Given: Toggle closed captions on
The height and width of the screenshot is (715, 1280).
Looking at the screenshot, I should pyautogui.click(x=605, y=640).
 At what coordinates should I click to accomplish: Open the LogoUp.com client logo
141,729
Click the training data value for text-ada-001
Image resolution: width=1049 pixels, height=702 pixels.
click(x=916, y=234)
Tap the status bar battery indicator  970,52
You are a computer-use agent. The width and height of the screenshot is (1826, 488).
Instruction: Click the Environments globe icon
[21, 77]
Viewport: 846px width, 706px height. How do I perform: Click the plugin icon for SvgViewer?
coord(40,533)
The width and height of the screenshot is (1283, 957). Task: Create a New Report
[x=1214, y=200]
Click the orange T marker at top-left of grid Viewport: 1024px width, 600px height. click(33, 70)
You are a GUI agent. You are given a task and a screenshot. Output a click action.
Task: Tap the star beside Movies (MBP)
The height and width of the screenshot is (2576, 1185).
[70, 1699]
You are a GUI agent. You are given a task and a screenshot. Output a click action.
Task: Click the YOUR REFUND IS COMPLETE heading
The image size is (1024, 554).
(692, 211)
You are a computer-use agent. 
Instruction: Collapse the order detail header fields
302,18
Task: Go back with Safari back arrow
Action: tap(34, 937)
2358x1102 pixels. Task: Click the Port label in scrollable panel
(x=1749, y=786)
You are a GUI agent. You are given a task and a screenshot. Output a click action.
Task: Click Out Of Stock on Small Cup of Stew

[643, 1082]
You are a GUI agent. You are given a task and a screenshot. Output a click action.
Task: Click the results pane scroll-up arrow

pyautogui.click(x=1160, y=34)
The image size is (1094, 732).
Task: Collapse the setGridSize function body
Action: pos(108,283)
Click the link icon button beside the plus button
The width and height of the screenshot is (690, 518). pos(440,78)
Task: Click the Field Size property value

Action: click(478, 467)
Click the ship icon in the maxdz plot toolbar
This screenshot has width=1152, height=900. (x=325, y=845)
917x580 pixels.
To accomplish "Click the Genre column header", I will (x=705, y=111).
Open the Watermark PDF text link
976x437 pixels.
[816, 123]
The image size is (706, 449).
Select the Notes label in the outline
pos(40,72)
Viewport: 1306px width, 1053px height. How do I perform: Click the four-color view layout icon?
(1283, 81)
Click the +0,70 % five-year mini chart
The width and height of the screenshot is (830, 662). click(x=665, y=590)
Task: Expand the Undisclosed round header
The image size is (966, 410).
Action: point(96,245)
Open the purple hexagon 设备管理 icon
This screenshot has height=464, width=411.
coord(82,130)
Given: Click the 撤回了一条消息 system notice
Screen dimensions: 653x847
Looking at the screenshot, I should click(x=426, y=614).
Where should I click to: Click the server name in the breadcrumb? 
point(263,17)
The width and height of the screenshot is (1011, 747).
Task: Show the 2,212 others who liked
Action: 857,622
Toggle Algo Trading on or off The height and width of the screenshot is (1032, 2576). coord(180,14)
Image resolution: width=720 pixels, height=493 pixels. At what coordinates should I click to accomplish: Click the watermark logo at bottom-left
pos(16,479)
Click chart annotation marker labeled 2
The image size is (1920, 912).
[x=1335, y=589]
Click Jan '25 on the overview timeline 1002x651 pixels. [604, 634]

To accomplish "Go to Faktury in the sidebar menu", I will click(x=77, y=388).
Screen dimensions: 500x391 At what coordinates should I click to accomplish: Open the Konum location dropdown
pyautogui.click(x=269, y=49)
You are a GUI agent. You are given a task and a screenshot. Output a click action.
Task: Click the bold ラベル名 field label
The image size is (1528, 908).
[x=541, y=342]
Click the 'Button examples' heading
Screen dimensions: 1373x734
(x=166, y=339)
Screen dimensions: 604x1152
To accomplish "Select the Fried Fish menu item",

# # # # # # #

**What this task involves**
Work out how many lines in the entries above include the word "computer". Respond with only the number.

**Result**
2